Your ambition or success isn’t something you need to apologise for.
6. Everyone is figuring it out as they go
When you’re younger, it’s easy to assume everyone else knows exactly what they’re doing, but what you really need to know is.. most people are learning in real time.
Even the people who look the most confident, successful or established are still experimenting, adapting and figuring things out along the way. There’s no moment where you suddenly have all the answers.
7. Speed matters more than perfection
At 25, I probably spent too much time overthinking things and waiting for the perfect moment.
But progress doesn’t happen through perfection, it happens through action.
Moving quickly, learning as you go and adjusting along the way will always take you further than waiting until something feels flawless.
8. Most people never start
We all have ideas, but do you actually execute them?
Starting something, a business, a personal brand, a project, already puts you ahead of the majority of people who stay stuck in the thinking stage.
Most people never start, if you do you’re already ahead of 90% of people.
Action is the real differentiator.
9. Most criticism is projection
Often, when people criticise or question what you’re doing, it says far more about them than it does about you.
Many people judge what they’re too afraid to pursue themselves.
Once you realise this, it becomes much easier to stay focused on your own path.
10. You can handle more than you think
At 25, I 100% underestimated my own resilience (and I still sometimes do it to this day).
Life, business and growth will test you. There will be moments where things feel uncertain, overwhelming or challenging.

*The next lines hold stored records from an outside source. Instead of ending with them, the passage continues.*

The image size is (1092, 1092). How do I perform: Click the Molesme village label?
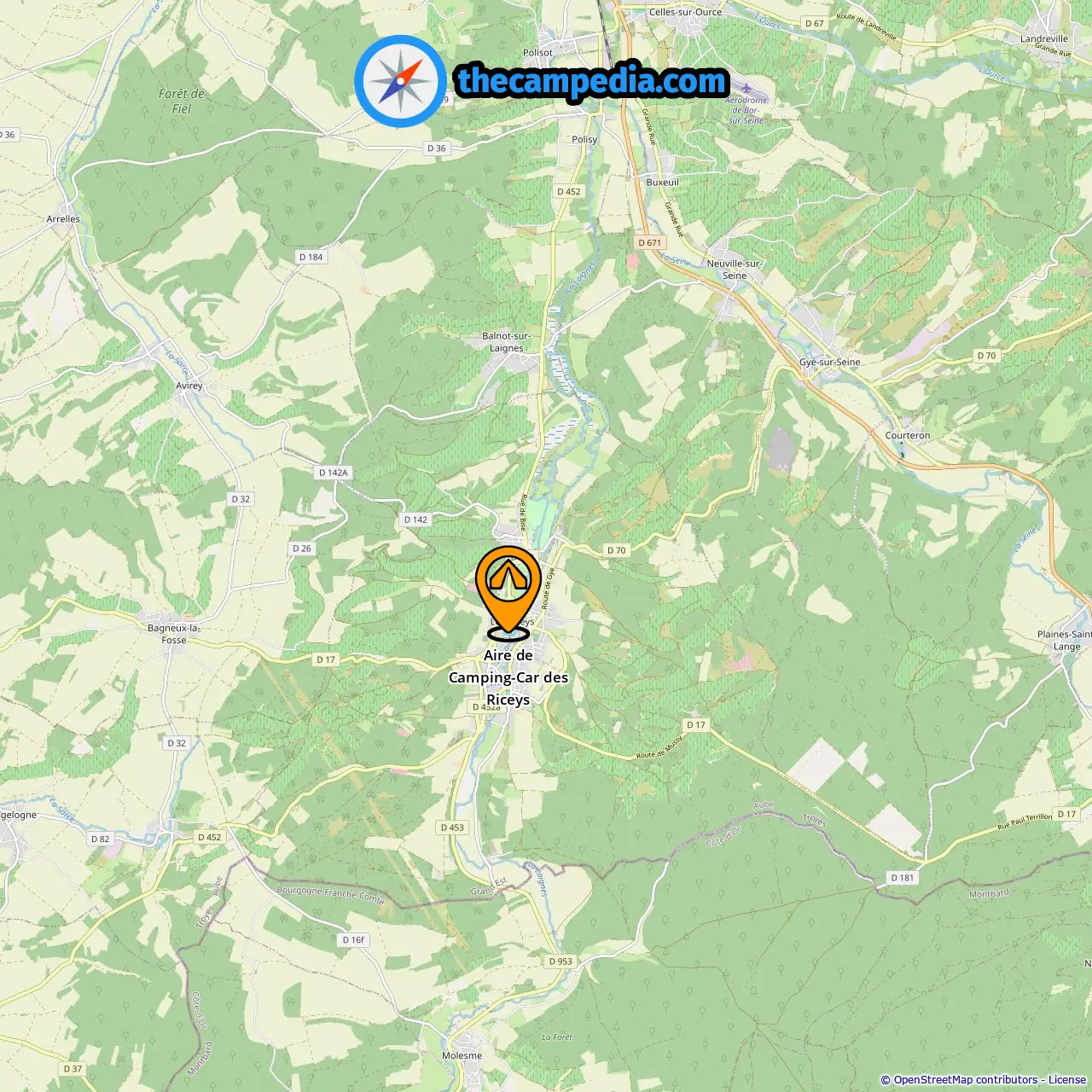click(462, 1055)
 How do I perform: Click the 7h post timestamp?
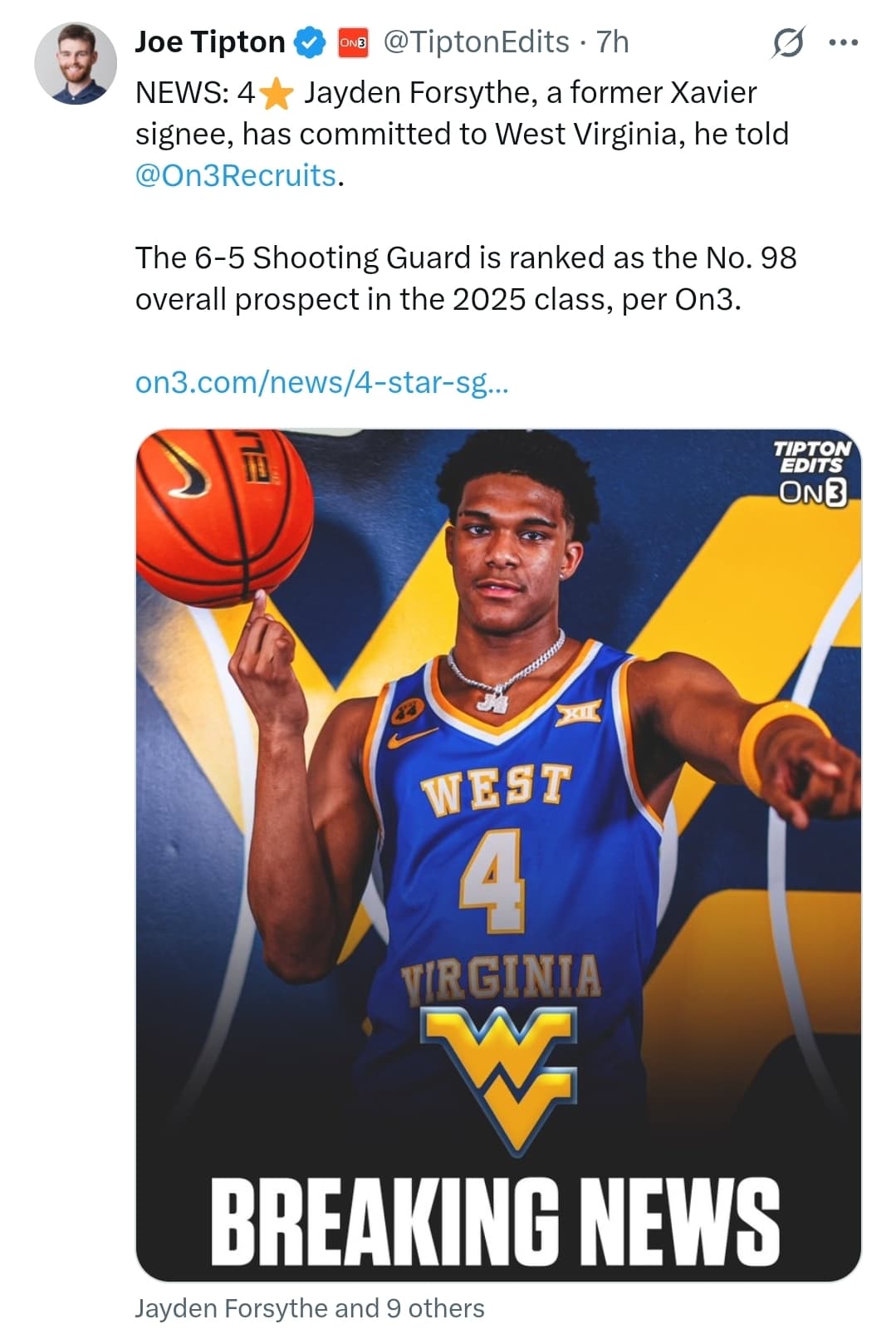click(x=613, y=42)
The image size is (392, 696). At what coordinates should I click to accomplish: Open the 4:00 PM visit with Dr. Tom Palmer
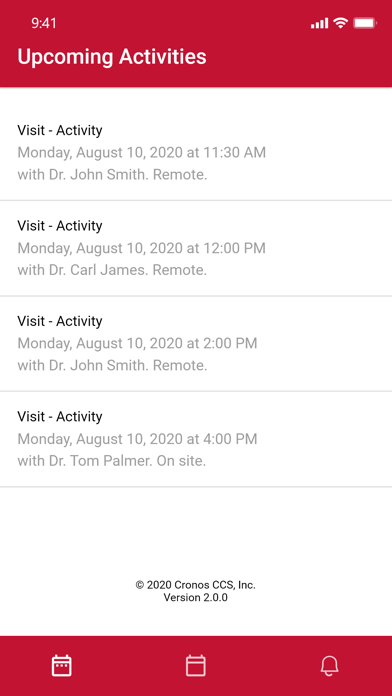(x=196, y=439)
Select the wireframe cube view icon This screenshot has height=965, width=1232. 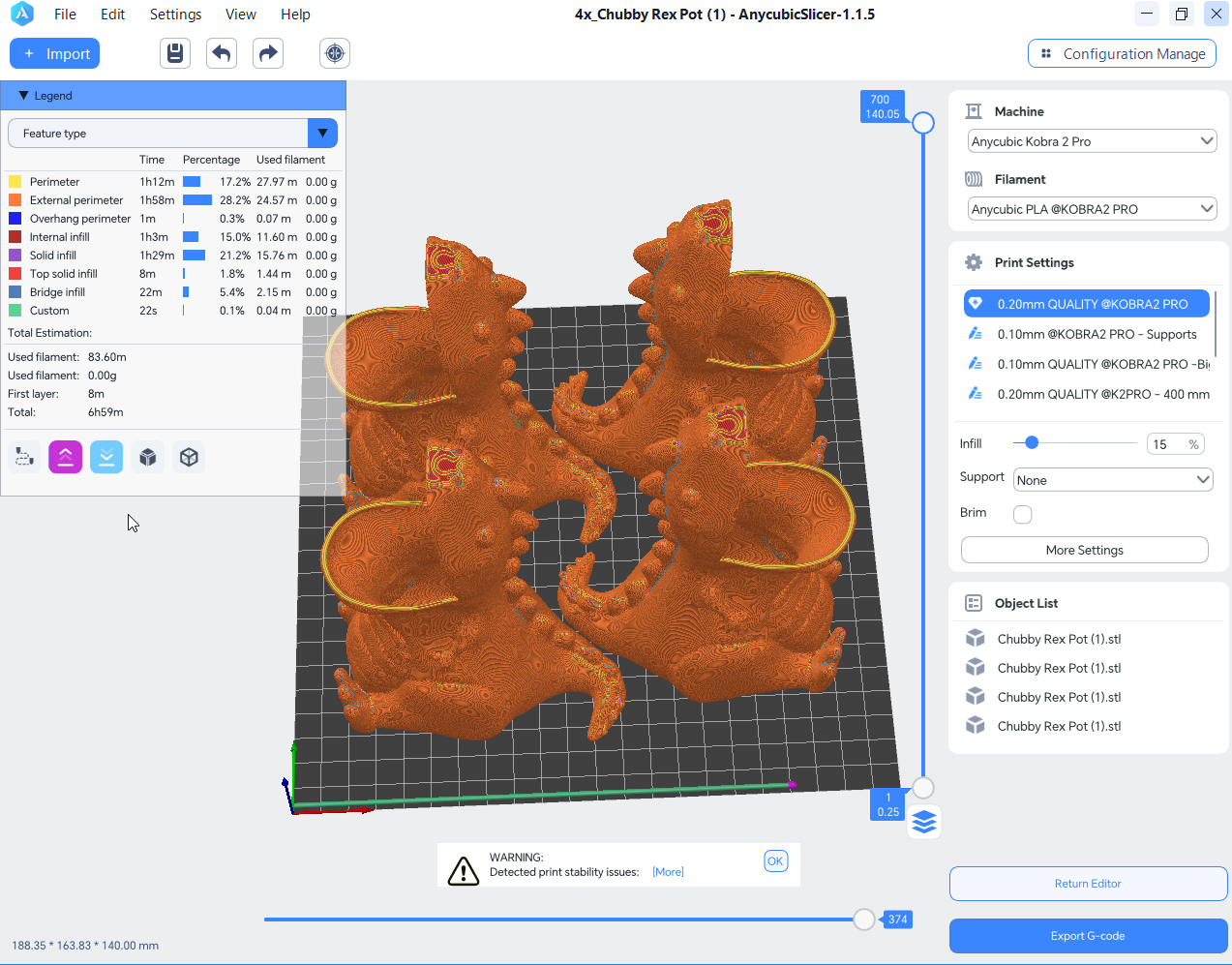[x=190, y=457]
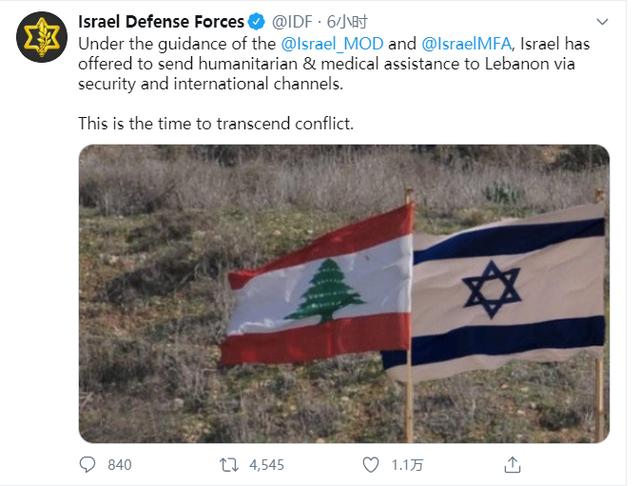This screenshot has height=486, width=640.
Task: Open the Israel Defense Forces display name
Action: pyautogui.click(x=161, y=20)
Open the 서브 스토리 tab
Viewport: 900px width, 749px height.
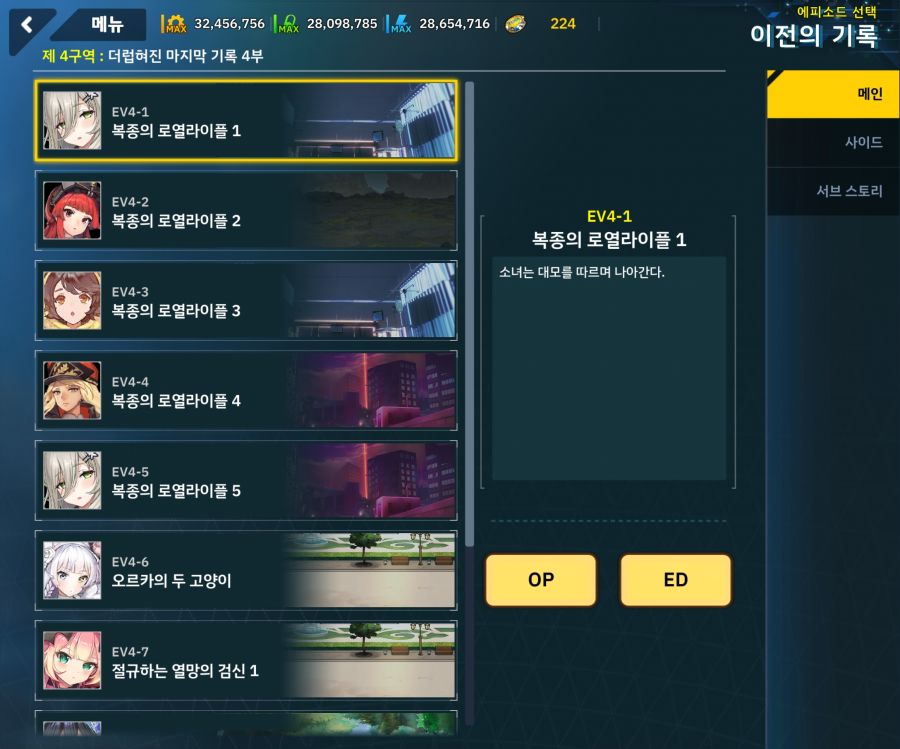click(x=833, y=192)

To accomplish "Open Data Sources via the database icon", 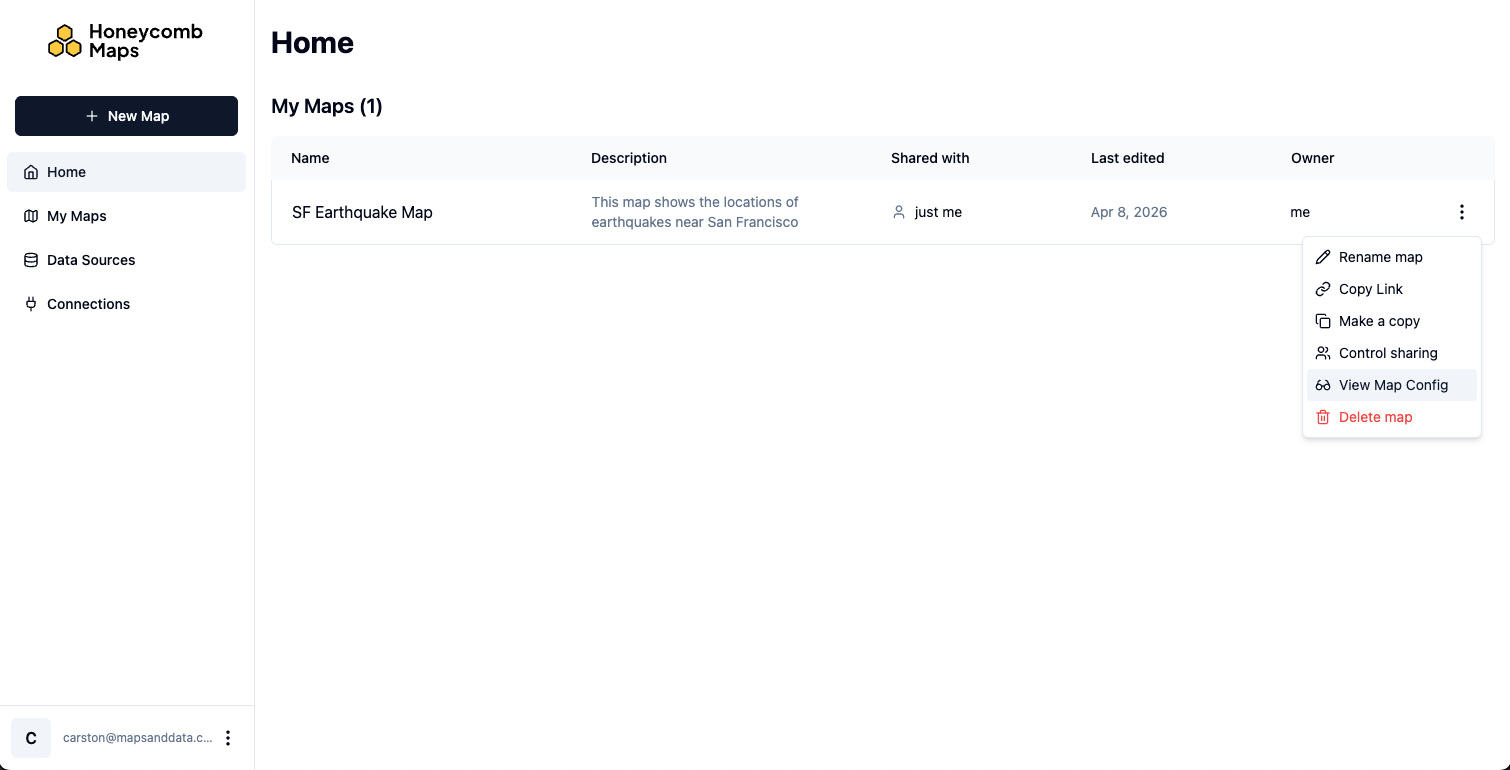I will click(x=31, y=260).
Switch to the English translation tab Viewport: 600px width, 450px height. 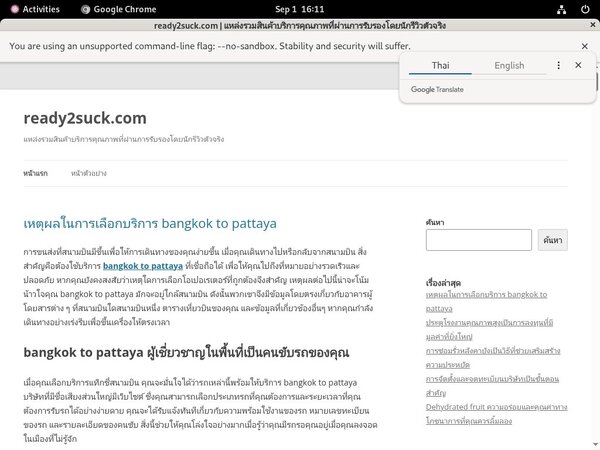[x=508, y=65]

But you’re far more capable than you think.
And once you prove that to yourself a few times, it changes the way you approach everything.
What This Means If You’re Building a Business or Personal Brand
Whether you're building a business, a personal brand, or a creative career, a lot of these lessons become even clearer when you’re building something of your own.
When you’re the one making the decisions, there’s no hiding behind someone else’s roadmap.
You realise quickly that:
No one is coming to give you permission
Progress happens through action, not perfection
The people around you shape your thinking more than you realise
And the path will almost never look how you imagined it at the start
Building something forces you to grow faster than almost anything else and you learn to trust your instincts in ways you never had to before.
These lessons have come from starting, experimenting, and building OAC, even when things felt uncertain.
And if there’s one final thing I’ve learned…
You don’t need to have everything figured out to start building something meaningful.
You just need the courage to begin, so take this as your sign.